SOURCE PASSAGE –
Para 16: Century Spinning and Manufacturing Co. Ltd. Vs. Commissioner of Income Tax, reported in (1991) 189 ITR 660

Paras 17, 25: Commissioner of Income Tax Vs. Ahmedabad Manufacturing and Calico Printing Co. Ltd., reported in (1992) 197 ITR 538

Para 18: Commissioner of Income Tax Vs. Travancore Cements Ltd., reported in (1999) 240 ITR 816

Para 19: Commissioner of Income Tax Vs. South India Viscose Ltd., reportesd in (2003) 259 ITR 107

Para 20: Kesoram Industries and Cotton Mills Ltd. Vs. Commissioner of Income Tax, reported in (1991) 191 ITR 518

Paras 20, 22: Commissioner of Income Tax Vs. Upper Ganges Sugar Mills Ltd., reported in (1994) 206 ITR 215

Para 25: Commissioner of Income Tax Vs. Instrumentation Ltd. reported in (2002) 258 ITR 513

Para 26: Commissioner of Income Tax Vs. Mathurantakam Cooperative Sugar Mills Ltd., reported in (2000) 241 ITR 817

Paras 28, 30: Commissioner of Income Tax Vs. Biswanath Tea Co. Ltd. (2003) 264 ITR 166

ALTAMAS KABIR, J.:- The question which has been raised in this Civil Appeal appears to have been considered by different High Courts which have expressed divergent views in the matter. The said question has come up before this Court for consideration to resolve the anomalous situation.

2. The dispute in the instant case is with regard to disallowance of a sum of Rs.31,38,017/- for the Assessment Year 1994-1995, which sum was claimed by the assessee as expenses towards rent, repairs, depreciation and maintenance of a guest house which was purportedly used in connection with the business of the company.

Interface element records:
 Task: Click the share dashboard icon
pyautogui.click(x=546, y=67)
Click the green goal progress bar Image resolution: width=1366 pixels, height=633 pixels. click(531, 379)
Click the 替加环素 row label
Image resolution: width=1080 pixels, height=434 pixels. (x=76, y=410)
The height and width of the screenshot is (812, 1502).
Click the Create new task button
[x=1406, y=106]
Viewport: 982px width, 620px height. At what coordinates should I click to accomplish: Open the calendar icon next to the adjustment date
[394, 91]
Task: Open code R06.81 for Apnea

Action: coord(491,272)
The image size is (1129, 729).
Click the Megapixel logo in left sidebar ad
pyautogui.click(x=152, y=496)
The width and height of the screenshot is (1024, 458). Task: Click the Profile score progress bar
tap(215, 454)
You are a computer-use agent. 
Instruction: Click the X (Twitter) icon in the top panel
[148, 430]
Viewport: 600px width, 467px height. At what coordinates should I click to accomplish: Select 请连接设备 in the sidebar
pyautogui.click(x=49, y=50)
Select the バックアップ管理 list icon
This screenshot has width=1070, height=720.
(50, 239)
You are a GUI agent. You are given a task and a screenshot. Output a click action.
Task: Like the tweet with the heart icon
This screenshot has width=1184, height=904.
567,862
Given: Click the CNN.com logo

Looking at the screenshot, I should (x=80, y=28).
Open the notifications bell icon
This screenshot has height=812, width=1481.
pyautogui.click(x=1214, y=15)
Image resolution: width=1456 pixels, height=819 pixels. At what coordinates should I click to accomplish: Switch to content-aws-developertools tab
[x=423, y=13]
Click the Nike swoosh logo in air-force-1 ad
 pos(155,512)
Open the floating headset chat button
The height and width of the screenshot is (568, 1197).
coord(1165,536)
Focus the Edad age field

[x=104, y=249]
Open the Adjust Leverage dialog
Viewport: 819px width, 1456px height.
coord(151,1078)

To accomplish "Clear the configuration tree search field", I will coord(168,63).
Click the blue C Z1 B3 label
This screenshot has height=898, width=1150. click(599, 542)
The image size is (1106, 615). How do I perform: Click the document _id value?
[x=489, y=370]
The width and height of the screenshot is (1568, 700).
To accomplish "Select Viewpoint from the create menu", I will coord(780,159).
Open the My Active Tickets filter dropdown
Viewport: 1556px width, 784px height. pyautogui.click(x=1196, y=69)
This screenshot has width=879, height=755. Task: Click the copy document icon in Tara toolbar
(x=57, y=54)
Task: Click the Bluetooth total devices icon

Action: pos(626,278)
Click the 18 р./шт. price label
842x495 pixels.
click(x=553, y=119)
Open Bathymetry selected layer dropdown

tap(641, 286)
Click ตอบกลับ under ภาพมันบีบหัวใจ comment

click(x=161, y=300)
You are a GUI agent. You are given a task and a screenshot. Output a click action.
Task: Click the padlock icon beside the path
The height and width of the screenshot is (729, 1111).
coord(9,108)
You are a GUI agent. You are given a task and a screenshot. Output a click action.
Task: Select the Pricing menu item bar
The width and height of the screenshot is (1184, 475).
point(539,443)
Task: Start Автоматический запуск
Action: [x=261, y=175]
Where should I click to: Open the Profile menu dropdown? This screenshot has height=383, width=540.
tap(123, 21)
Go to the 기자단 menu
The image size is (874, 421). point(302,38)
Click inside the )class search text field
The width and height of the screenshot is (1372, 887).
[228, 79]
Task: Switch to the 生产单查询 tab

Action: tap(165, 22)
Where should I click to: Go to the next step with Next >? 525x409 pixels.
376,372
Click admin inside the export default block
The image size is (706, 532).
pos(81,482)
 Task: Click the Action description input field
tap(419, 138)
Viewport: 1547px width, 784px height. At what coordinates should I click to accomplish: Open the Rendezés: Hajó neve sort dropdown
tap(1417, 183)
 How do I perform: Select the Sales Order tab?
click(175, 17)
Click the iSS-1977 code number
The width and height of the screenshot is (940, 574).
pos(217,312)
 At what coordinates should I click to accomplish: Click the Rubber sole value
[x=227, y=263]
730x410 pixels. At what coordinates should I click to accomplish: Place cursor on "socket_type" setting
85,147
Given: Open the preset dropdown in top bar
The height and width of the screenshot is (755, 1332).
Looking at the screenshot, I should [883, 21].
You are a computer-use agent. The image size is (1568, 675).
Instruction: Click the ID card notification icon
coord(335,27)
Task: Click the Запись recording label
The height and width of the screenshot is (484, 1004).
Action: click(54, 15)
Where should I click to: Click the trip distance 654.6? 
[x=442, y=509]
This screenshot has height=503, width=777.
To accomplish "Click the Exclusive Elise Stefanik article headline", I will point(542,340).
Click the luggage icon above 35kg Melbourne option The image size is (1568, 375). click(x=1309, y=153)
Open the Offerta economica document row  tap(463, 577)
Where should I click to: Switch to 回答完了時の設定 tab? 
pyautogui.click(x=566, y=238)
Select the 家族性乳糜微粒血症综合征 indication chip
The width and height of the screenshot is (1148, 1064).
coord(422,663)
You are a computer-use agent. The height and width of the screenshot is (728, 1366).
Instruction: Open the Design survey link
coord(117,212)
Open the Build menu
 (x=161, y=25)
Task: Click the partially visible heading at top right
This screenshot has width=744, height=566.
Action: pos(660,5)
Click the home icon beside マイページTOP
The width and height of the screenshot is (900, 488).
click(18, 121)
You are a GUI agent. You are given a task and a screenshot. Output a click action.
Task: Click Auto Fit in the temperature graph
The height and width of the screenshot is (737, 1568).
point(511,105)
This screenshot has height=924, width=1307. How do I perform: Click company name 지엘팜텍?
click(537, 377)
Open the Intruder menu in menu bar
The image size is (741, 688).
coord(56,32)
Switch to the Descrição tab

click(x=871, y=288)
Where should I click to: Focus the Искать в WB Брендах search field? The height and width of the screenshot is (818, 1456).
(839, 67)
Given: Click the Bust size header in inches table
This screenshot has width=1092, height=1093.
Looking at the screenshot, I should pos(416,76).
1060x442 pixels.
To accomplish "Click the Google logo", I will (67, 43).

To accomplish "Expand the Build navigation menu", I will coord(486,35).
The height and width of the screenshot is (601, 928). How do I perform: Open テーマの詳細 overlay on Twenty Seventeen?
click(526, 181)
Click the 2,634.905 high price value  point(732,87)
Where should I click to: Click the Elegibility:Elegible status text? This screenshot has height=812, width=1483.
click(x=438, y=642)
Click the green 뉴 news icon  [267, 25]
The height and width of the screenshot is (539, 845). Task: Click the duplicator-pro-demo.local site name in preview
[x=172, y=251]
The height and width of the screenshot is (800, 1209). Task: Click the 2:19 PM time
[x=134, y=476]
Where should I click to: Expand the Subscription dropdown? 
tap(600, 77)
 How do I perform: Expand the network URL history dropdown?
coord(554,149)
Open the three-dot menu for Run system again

WRITTEN EXERCISE A –
Reproduce the lines of the records unchanged, from the line containing "Where should I click to: Open" through the line containing "tap(1417, 183)", including both of those lines.
WRITTEN EXERCISE B –
Resume the income tax judgment excerpt from the point where it stops.

TASK OUTPUT A –
Where should I click to: Open the Profile menu dropdown? This screenshot has height=383, width=540.
tap(123, 21)
Go to the 기자단 menu
The image size is (874, 421). point(302,38)
Click inside the )class search text field
The width and height of the screenshot is (1372, 887).
[228, 79]
Task: Switch to the 生产单查询 tab

Action: tap(165, 22)
Where should I click to: Go to the next step with Next >? 525x409 pixels.
376,372
Click admin inside the export default block
The image size is (706, 532).
pos(81,482)
 Task: Click the Action description input field
tap(419, 138)
Viewport: 1547px width, 784px height. At what coordinates should I click to accomplish: Open the Rendezés: Hajó neve sort dropdown
tap(1417, 183)

TASK OUTPUT B –
3. Chapter IV of the Income Tax Act, 1961 (hereinafter referred to as ’the Act’), deals with computation of total income and is divided into several parts. Part ’D’, beginning with Section 28, deals with profits and gains of business or profession. Sections 30 to 36 relate to certain deductions which are allowed inter alia, on account of rent, rates, taxes, repairs and insurance in respect of premises and buildings used for the purposes of business or profession and includes

a) where the premises are occupied by the assessee-

(i) as a tenant, the rent paid for such premises; and further if he has undertaken to bear the cost of repairs to the premises, the amount paid on account of such repairs;

(ii) otherwise than as a tenant, the amount paid by him on account of current repairs to the premises;

(b) any sums paid on account of rent, rates, local rates, municipal taxes;

(c) the amount of any premises paid in respect of insurance against risk of damage destruction of the premises paid in respect of insurance against risk of damage destruction of the premises.

4. In the explanation to Section 30, it has been indicated that the amounts paid on account of the items indicated above shall not include any expenditure in the nature of capital expenditure.

5. Sections 31 and 32 deal with the amounts which are allowable in respect of repairs and insurance of machinery, plant and furniture used for the purposes of the business or profession and in respect of depreciation of buildings, machinery, plant or furniture, being tangible assets along with other intangible assets.

6. The facts involved in this case do not attract the provisions of Sections 30 to 36 of the Act, but have been referred to on account of reference made thereto under Section 37 of the Act which is important for our purpose. In order to appreciate the arguments advanced on behalf of the appellant, the provisions of Section 37 as they stood during the relevant assessment year are set out herein below :- General.

"37(1)Any expenditure (not being expenditure of the nature described in Sections 30 to 36 and not being in the nature of capital expenditure or personal expenses of the assessee), laid out or expended wholly and exclusively for the purposes of the business or profession shall be allowed in computing the income chargeable under the head "profits and gains of business or profession".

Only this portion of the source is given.